403: Linear Classification

Classification via a model

Decision trees created a one-dimensional decision boundary
We could easily imagine using a linear model to define a decision boundary

???

Previously we used fixed decision boundaries to segment the data based upon how informative the segmentation would be.

The decision boundary represents a one-dimensional rule that separates the data. We could easily increase the number or complexity of the parameters used to define the boundary.

Leaving the decision boundary parameters unspecified, we can allow the parameters to be defined by some theoretical model or by some regression-like process.

Modelling

In the extreme, we can use any arbitrary function to define a decision boundary.

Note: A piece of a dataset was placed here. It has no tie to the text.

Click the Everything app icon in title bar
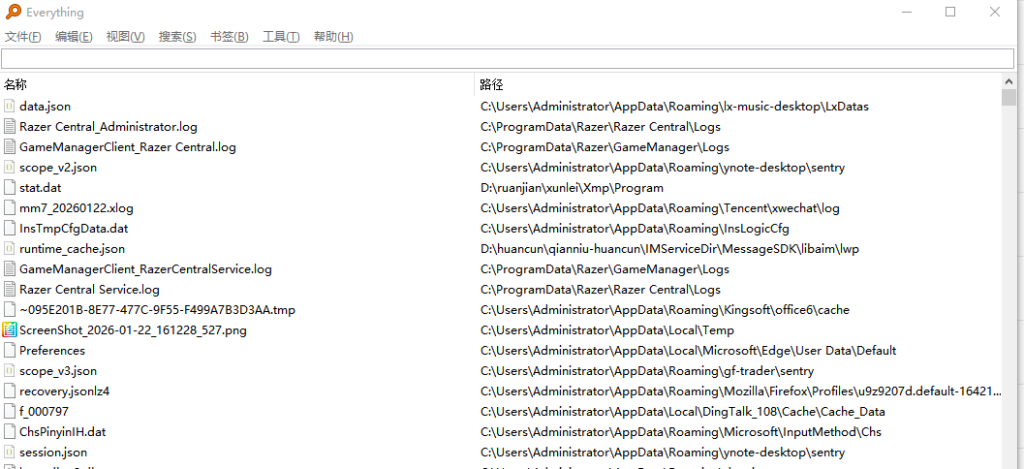Screen dimensions: 1024x469 [x=11, y=12]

But some interesting questions arise:

What is the optimal location for the boundary?
What do we mean by optimal?
How can we justify a boundary, in business terms?

???

Many types of problems can be defined in this way and there are a range of linear and nonlinear methods that are able to define the decision boundary.

Classification via mathematical functions

Consider the image below. The data has two features.

If we used one-dimensional rules, like in a decision tree, we would end up with a decision boundary looking like this:

Linear function

Instead, we could create a decision boundary that is a mathematical function. Like this:

This type of decision boundary is called a linear classifier because the hyperplane is a weighted combination of linear features. E.g. $y = mx + c$

More generally, a linear function is defined as:

\begin{align} f(\mathbf{x}) & = w_0 + w_1x_1 + w_2x_2 + \dots \\ & = \mathbf{w} ^T \cdot \mathbf{x} \end{align}

This is the same as linear regression!

The goal, however is different. The goal is to alter the parameters $\mathbf{w}$ so that it correctly classifies all classes in the data $\mathbf{x}$.

But this begs the question, what is the best location for the decision boundary?

We could place the decision boundary in any number of locations:

Which is best? This leads us to one of the most important questions in data science, one that is often overlooked, but is the key to advanced applications…

Loss Function

What is the goal or objective when choosing the parameters?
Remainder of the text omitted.